Making Sense of Senescence (Molecular Genetic Regulation and Manipulation of Leaf Senescence)

Leaf senescence is the final stage of leaf development. In forests of deciduous trees, the autumn colors that develop during leaf senescence are of great aesthetic value. This process is also of great practical value because during leaf senescence, nutrients are recycled to other parts of the plant. For example, nitrogen from leaves of deciduous trees is used for the synthesis of storage proteins in stems that will support growth during the following spring (Clausen and Apel, 1991). However, in an agricultural setting, leaf senescence may limit yield in certain crops. Senescence also contributes to the postharvest loss of vegetable crops. Therefore, studying leaf senescence will not only contribute to our knowledge about this fundamental developmental process, but may also lead to ways of manipulating senescence for agricultural applications. There have been many physiological, biochemical, and molecular studies of leaf senescence.
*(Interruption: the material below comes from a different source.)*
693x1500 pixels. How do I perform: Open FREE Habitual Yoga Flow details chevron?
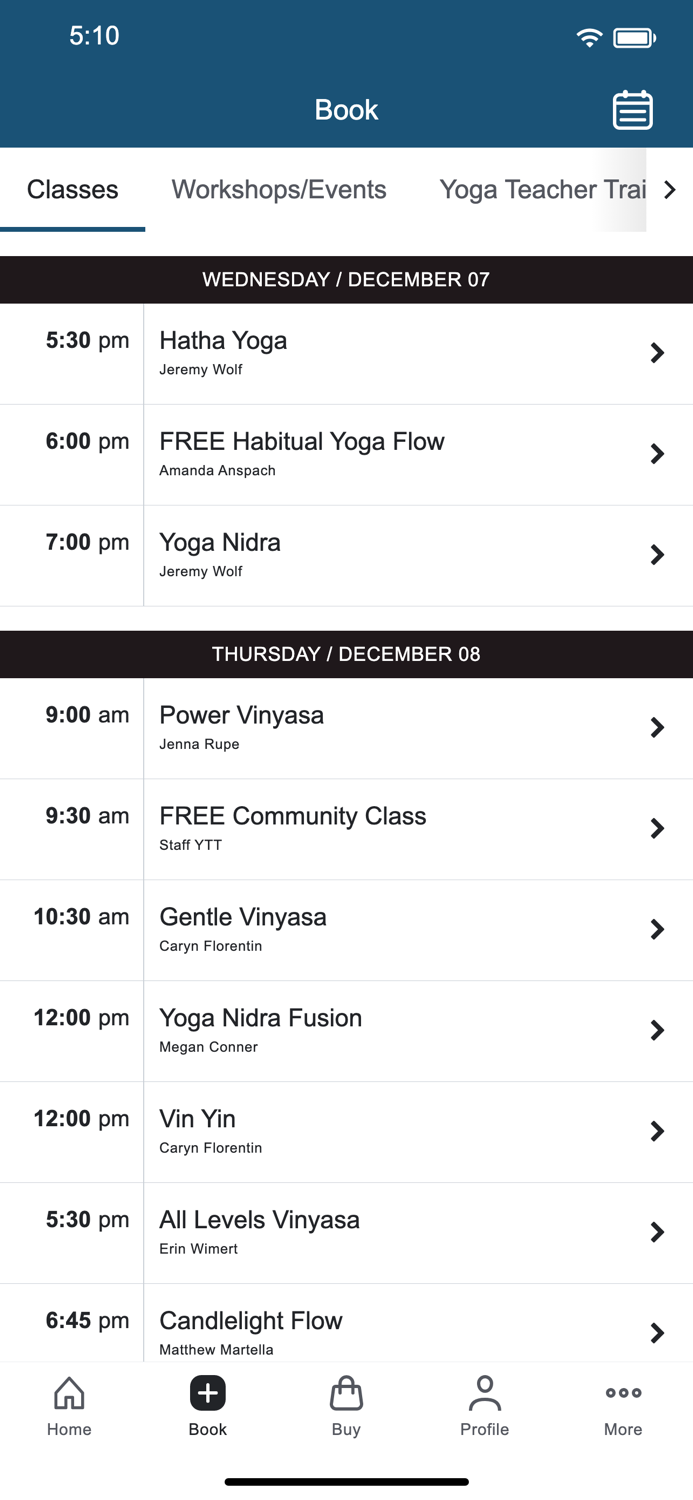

These studies show that during senescence leaf cells undergo highly coordinated changes in cell structure, metabolism, and gene expression. The earliest and most significant change in cell structure is the breakdown of the chloroplast, the organelle that contains up to 70% of the leaf protein. Metabolically, carbon assimilation (photosynthesis) is replaced by catabolism of chlorophyll and macromolecules such as proteins, membrane lipids, and RNA so that some of the released nutrients can be recycled. At the molecular level, these changes are accompanied by, or perhaps driven by, changes in gene expression. In this Update, we summarize physiological and biochemical studies that have contributed to the present understanding of leaf senescence, then we discuss current molecular investigations into the regulatory mechanism(s) underlying leaf senescence, and, finally, we review some molecular approaches toward the manipulation of leaf senescence.